• Source material:
----

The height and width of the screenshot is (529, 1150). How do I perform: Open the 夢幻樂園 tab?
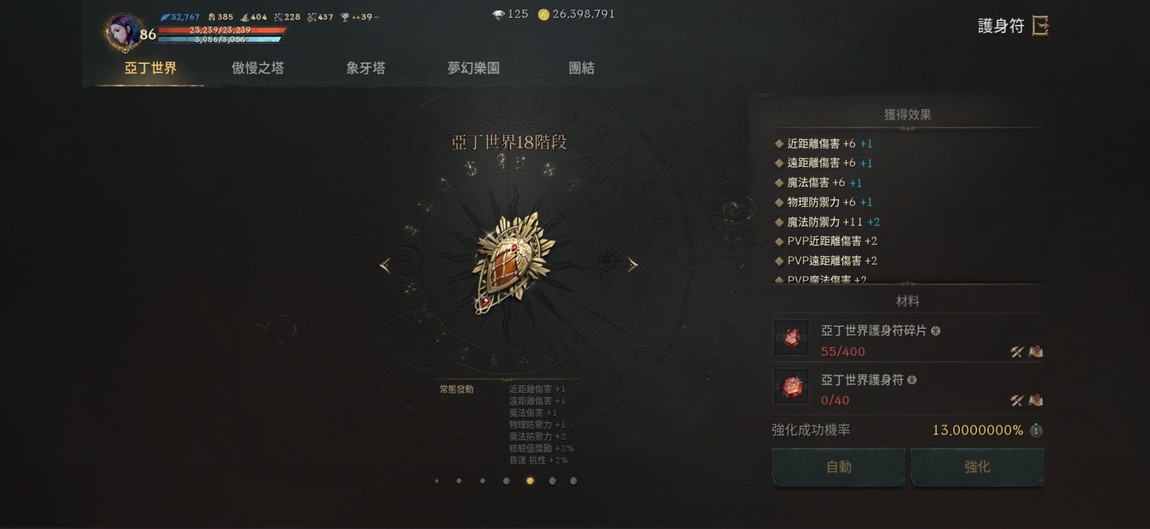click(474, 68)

----

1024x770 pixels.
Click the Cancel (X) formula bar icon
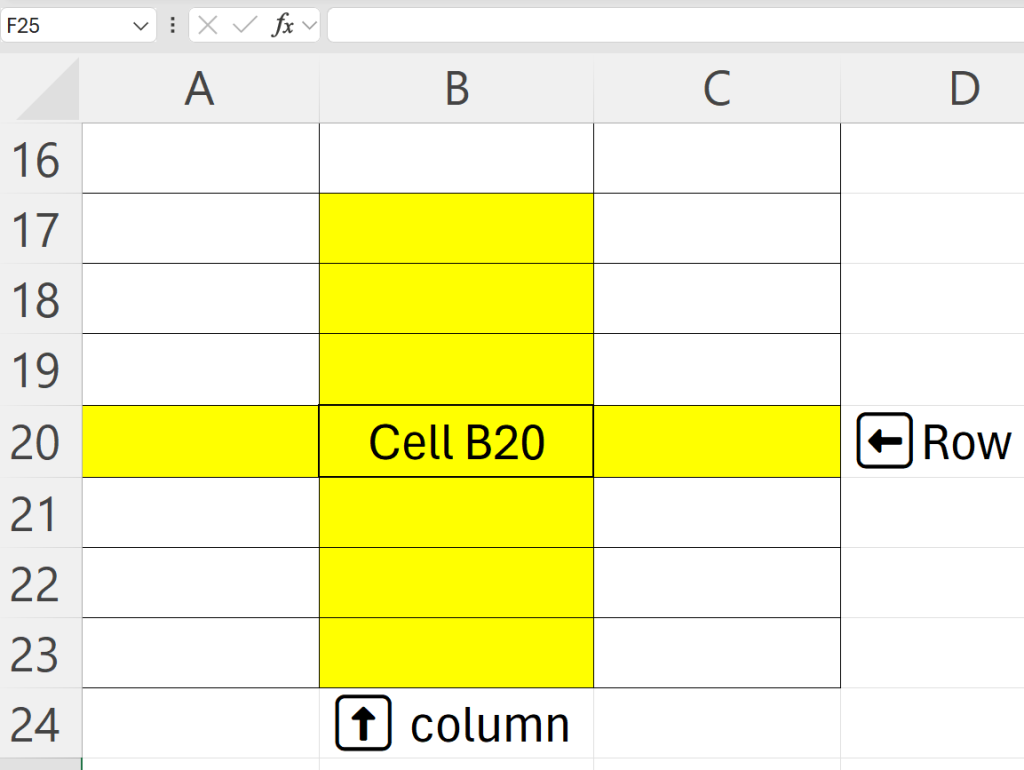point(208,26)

----

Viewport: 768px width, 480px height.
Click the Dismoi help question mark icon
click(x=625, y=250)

----

• The exercise: In the records, starting at the line that has "The height and" and ending after the line that has "click(474, 68)", swap "screenshot" for "image" and leave everything else unchanged. Give back only those lines, without the pictures.

• Finished answer:
The height and width of the image is (529, 1150). How do I perform: Open the 夢幻樂園 tab?
click(474, 68)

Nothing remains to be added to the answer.